Physicians, Do no harm! With a fine engraved title & brocade-paper wrappers.
[Medicine] / [Decorated Paper] / Adolph Holtzklau. Dissertatio medica inauguralis, de curationibus heroicis, maxima cum circumspectione adhibendis... Lugduni Batavorum: Apud Conradum Wishoff, 1723. 4to [25.0 x 19.6 cm], 19 pp., the first of which is an engraved ‘factotum’ title, also with woodcut head-piece and initial. Bound in 18th-century brocade paper, flyleaves renewed, all edges gilt, holes indicate that piece was formerly stab-stitched, twentieth-century offprint tipped in at rear (see below). Minor rubbing and staining to binding. Internally quite clean and retaining wide margins.
Rare (2 U.S. copies: Cornell & National Library of Medicine) first and only edition of this 1723 dissertation from Leiden University urging physicians to avoid ‘heroic cures’ unless absolutely necessary. The work is thus a rather modern iteration of the ancient prescription of “do no harm,” in that it urges caution in the use of intense, severe, or risky medical methods such as aggressive bloodletting or strong purgatives.
The fine engraved ‘factotum’ title page is by Frans van Bleyswyck (1671-1746). It depicts Asclepius and personifications of Pharmacy and Anatomy and was produced expressly for printing medical dissertations at Leiden University. A twentieth-century owner of this volume, a certain Dr. Wille, was interested primarily in the engraving: At the rear of the work, he tipped in an offprint of an article on Frans van Bleyswyck’s medical-dissertation engravings. The offprint is inscribed to him by its author, H. K. Hofmeier (“Die von Francois van Bleiswijck zur Zeit Boerhaaves gestochenen Titelseiten der Leidener medizinischen Doktordissertationen,” Ärzliche Mitteilungen: Deutsches Ärzteblatt, vol. 46, no. 44 [Dec. 1961], pp. 2504-2506).

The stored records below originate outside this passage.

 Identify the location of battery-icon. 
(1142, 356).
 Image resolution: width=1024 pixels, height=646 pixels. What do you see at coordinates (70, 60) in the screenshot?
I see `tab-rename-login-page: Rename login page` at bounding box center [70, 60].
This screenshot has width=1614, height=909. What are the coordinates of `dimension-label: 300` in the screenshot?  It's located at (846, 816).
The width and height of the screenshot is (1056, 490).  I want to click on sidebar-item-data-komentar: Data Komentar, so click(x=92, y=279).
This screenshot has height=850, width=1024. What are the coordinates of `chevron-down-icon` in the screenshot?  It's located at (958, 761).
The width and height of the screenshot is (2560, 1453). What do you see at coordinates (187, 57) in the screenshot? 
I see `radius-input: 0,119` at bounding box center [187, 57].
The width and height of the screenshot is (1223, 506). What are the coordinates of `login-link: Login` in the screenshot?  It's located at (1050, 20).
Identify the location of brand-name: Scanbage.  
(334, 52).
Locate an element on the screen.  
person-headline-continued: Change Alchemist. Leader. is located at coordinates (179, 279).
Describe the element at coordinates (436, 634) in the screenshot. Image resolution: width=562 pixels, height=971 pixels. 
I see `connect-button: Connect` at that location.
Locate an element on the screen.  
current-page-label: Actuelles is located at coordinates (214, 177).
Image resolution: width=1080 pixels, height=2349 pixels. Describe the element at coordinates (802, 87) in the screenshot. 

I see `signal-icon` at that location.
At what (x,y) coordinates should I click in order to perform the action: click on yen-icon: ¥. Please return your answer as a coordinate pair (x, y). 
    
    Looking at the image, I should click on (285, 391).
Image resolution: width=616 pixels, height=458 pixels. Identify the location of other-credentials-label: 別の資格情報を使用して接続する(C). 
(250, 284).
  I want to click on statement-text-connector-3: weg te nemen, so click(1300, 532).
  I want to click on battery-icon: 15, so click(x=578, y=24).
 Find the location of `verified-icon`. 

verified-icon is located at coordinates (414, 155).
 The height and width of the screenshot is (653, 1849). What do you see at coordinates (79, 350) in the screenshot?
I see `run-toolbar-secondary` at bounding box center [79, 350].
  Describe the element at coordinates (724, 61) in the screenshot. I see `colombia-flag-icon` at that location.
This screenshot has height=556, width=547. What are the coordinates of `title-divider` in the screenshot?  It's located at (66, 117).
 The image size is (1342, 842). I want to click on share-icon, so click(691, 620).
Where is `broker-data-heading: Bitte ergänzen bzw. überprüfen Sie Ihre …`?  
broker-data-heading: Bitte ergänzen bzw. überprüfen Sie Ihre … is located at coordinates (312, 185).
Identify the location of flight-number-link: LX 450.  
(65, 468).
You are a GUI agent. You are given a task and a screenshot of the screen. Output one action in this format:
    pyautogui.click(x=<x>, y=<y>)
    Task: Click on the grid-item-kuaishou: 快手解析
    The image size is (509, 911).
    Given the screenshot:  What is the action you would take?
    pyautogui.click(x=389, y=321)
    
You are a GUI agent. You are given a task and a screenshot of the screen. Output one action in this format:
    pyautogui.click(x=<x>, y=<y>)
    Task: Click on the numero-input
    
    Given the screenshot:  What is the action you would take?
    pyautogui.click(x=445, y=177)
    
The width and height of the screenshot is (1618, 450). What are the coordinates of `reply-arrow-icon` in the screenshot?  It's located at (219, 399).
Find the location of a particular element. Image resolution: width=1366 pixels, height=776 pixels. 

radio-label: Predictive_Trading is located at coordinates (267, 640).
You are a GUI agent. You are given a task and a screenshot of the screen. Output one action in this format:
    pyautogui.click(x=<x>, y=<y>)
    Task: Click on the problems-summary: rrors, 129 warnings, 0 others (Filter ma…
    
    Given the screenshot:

Both 18th-century brocade-papers used in the binding are lovely. The endpapers are modern, and the decorated papers were apparently re-glued to the text block, perhaps when the offprint was tipped in. The effect suggests potential remboîtage, but it should be noted that the edges of both the wrappers and the text block are uniformly gilt, a sign that perhaps they were always of a piece.
OCLC and KVK locate two U.S. copies: Cornell National Library of Medicine.